Archita P. Desai, Shannon M. Knapp, Eric Orman, Marwan Ghabril, Lauren D. Nephew, Melissa Anderson, Pere Ginès, Naga P. Chalasani, Kavish R. Patidar

Research output: Contribution to journalArticle

Abstract

Background & Aims: Acute kidney injury (AKI) is a significant clinical event in cirrhosis yet contemporary population-based studies on the impact of AKI on hospitalized cirrhotics are lacking. We aimed to characterize longitudinal trends in incidence, healthcare burden and outcomes of hospitalized cirrhotics with and without AKI using a nationally representative dataset. Methods: Using the 2004–2016 National Inpatient Sample (NIS), admissions for cirrhosis with and without AKI were identified using ICD-9 and ICD-10 codes. Regression analysis was used to analyze the trends in hospitalizations, costs, length of stay and inpatient mortality. Descriptive statistics, simple and multivariable logistic regression were used to assess associations between individual characteristics, comorbidities, and cirrhosis complications with AKI and death.
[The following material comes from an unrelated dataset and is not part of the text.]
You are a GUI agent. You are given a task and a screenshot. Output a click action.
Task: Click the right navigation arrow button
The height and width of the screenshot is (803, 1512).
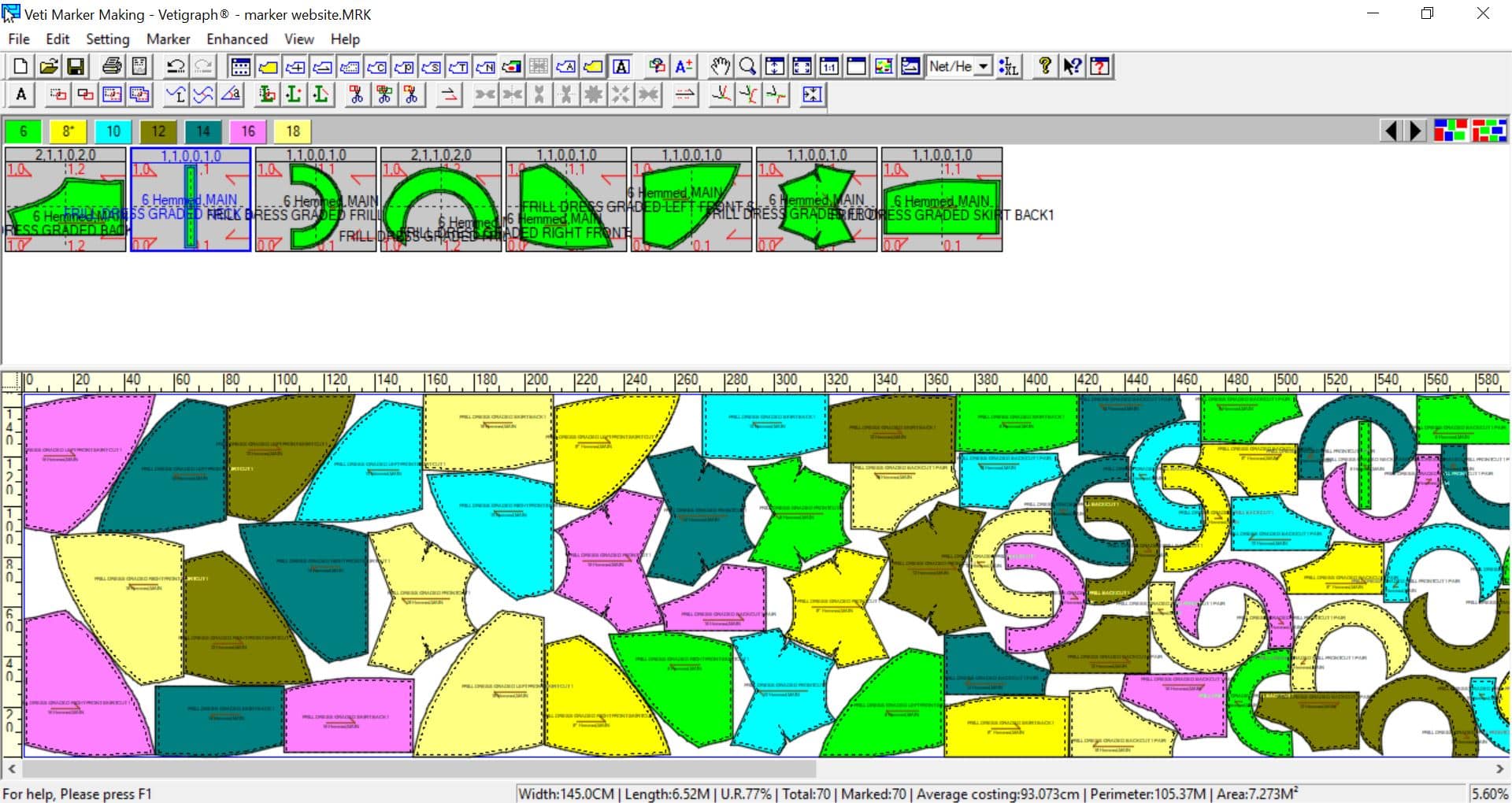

Results: In over 3.6 million admissions for cirrhosis, 22% had AKI. AKI admissions were more costly (median $13,127 [IQR $7,367–$24,891] vs. $8,079 [IQR $4,956–$13,693]) and longer (median 6 [IQR 3–11] days vs. 4 [IQR 2–7] days). Over time, AKI prevalence doubled from 15% in 2004 to 30% in 2016. CKD was independently and strongly associated with AKI (adjusted odds ratio 3.75; 95% CI 3.72–3.77). Importantly, AKI admissions were 3.75 times more likely to result in death (adjusted odds ratio 3.75; 95% CI 3.71–3.79) and presence of AKI increased risk of mortality in key subgroups of cirrhosis, such as those with infections and portal hypertension-related complications. Conclusions: The prevalence of AKI is significantly increased among hospitalized cirrhotics. AKI substantially increases the healthcare burden associated with cirrhosis. Despite advances in cirrhosis care, a significant gap remains in outcomes between cirrhotics with and without AKI, suggesting that AKI continues to represent a major clinical challenge. Lay summary: Sudden damage to the kidneys is becoming more common in people who are hospitalized and have cirrhosis. Despite advances in cirrhosis care, those with damage to the kidneys remain at higher risk of dying.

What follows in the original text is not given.